002.始まり

 部屋の中央に設えられたベッドに横たわる母を視界の隅に、フェリアは白みかける空を睨み付けた。
「朝なんか来なければいいのに」
 呟きを落とし、唇を噛みしめ、小さな拳を握りしめる。
 母リディスが寝付いてから随分になるが、近頃は一際細く小さくなってしまったように感じた。
 祖父の表情は険しく家全体が哀しみに浮き足立っていた。
 医師のエイコットが祖父に話していた言葉の断片と、「しばらくは遊びに行かないで、お母様についていて差し上げなさい」と言われたことをつなぎ合わせれば、母の生命がもう長くないのだろうと察しはついた。
 その程度にはフェリアも成長していたし、同じ年代・階級の子どもに比べれば世の中のことも知っていた。
 リディスは未婚の母であり、フェリアの父親が誰なのかは祖父と母自身を除いて誰も知らないようだった。

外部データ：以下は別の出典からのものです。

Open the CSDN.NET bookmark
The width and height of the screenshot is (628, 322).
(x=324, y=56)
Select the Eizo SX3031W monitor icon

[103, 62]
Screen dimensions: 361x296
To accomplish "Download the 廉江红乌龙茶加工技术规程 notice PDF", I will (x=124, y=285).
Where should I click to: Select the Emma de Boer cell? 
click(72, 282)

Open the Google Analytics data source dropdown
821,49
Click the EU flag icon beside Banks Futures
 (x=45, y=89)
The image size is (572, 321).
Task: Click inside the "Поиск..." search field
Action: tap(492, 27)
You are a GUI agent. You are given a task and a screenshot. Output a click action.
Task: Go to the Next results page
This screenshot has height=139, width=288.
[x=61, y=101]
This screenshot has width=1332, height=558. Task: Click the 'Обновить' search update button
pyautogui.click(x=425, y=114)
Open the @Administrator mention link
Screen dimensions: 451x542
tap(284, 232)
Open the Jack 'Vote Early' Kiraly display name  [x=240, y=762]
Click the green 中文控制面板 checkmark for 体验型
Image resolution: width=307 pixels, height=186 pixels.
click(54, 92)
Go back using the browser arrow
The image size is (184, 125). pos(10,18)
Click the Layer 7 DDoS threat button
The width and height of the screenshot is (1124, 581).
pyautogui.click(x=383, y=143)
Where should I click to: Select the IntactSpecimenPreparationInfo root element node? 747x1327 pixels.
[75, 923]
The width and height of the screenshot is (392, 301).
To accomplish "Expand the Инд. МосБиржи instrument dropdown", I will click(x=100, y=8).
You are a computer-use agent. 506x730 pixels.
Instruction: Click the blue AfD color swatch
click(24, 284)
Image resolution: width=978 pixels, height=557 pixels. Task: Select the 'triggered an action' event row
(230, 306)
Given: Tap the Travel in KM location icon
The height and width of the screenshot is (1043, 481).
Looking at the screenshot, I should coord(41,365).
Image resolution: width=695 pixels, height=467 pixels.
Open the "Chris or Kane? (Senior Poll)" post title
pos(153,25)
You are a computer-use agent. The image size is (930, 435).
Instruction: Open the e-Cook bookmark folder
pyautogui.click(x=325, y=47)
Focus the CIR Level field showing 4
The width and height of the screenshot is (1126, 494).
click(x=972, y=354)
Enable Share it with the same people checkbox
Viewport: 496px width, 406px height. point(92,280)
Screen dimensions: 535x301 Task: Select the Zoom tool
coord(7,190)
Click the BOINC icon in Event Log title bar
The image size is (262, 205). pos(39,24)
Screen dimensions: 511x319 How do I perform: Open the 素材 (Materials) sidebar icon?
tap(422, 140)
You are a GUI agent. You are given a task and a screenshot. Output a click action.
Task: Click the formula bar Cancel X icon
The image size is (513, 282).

 彼女は周囲から「父なし子」と陰口をたたかれていたが、それ以上に母は辛い思いをさせられていたのではないだろうか。
 子どもの彼女には出来ないこと、わからないこと、知らないことが多すぎる。
 一日も早く大人になりたいとも思うが、新しい一日が始まることは、リディスの生命の砂時計が、また砂を落としたことを意味するのだ。
 夜明けなど来なければいい。
 時が止まればいい。
 無駄な願いと知りながらも、フェリアは祈らずにはいられなかった。